Codes for Dealing in the Company’s Securities

The Company has adopted the Model Code for Securities Transactions by Directors of Listed Issuers (the "Model Code") set out in Appendix 10 to the Listing Rules as its code of conduct for securities transactions by directors of the Company.

 

The Company has also adopted a code for dealing in the Company’s securities by relevant employees, who are likely to be in possession of unpublished price-sensitive information in relation to the securities of the Company, on no less exacting terms than the Model Code.

 

Board of Directors

The Company’s Board of Directors comprises 5 executive directors, 4 non-executive directors and 5 independent non-executive directors:

 

  

Chairman and Chief Executive

Dr. Cheng Wai Chee, Christopher is the Chairman of the Board and Mr. Cheng Wai Sun, Edward is the Deputy Chairman and Chief Executive of the Group.

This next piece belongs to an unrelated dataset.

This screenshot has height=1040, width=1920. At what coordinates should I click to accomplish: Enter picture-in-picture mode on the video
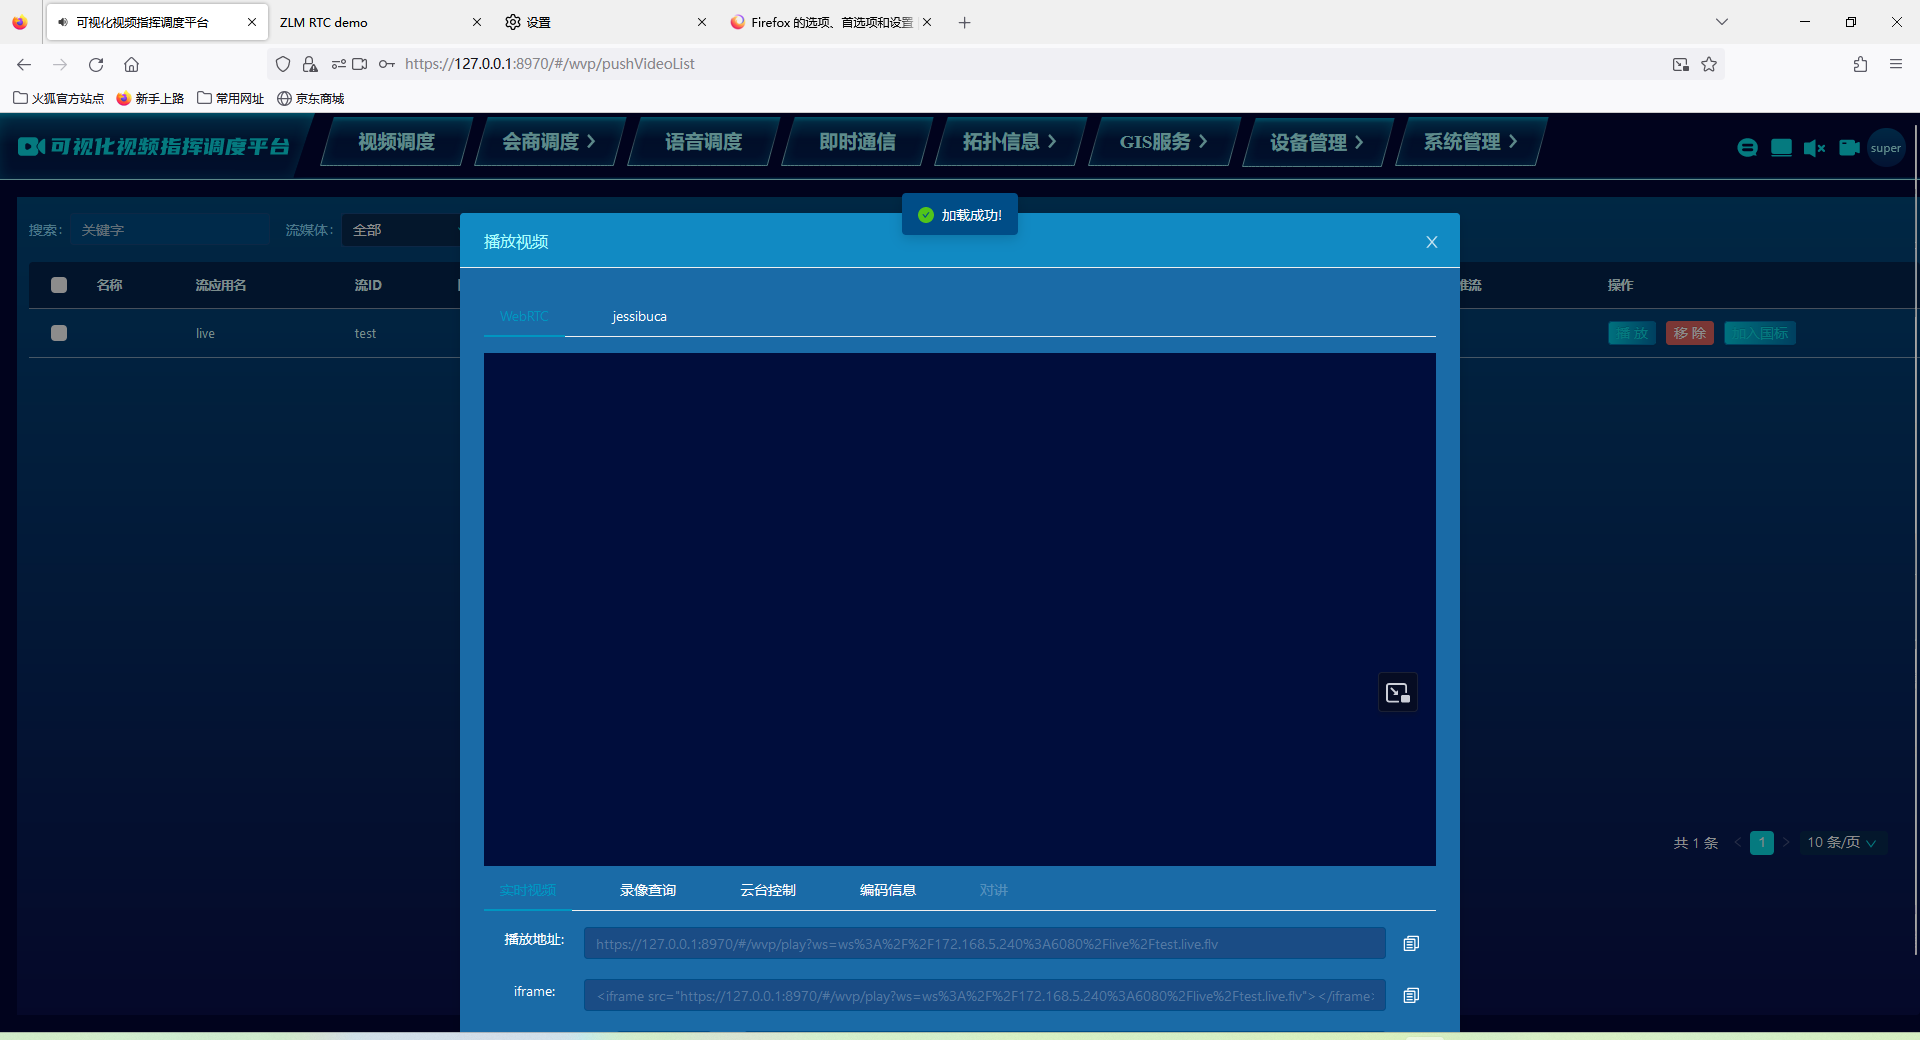(x=1397, y=692)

While the Chairman of the Board is responsible for leadership of the Board, ensuring that all directors are properly briefed on issues arising at board meetings and receive complete, reliable and timely information, the Chief Executive is responsible for the day-to-day management of the Group's business.

 

Functions and responsibilities of the Board of Directors
On 12 July 2005, the Company formalized in writing the functions and responsibilities of the Board and the functions and responsibilities delegated to management as follows:
  1. the Board shall approve the yearly budgets of the Company and its subsidiaries;
  2. the Board shall monitor the operating and financial performance of the Company and its subsidiaries;
  3. the Board shall oversee the processes in the evaluation of the adequacy of internal controls, risk management, financial reporting and compliance;
  4. the Board shall assume responsibility for corporate governance; and
  5. the day-to-day operations of the Company and its subsidiaries are delegated to the management led by the Chief Executive.


Remuneration Committee

The Remuneration Committee was formed on 12 July 2005. The Remuneration Committee's terms of reference specify its duties and functions and also specify that the committee must comprise at least three members and the majority of whom are independent non-executive directors.


Audit Committee

The Audit Committee was formed on 9 March 1999. The terms of reference of the Audit Committee specify its duties and functions and also specify that the committee must comprise at least three members and the majority of whom are independent non-executive directors.


Nomination Committee

The Nomination Committee was formed on 1 February 2013. The Nomination Committee's terms of reference specify its duties and functions and also specify that the committee must consist of not less than three members and the majority of them shall be independent non-executive directors.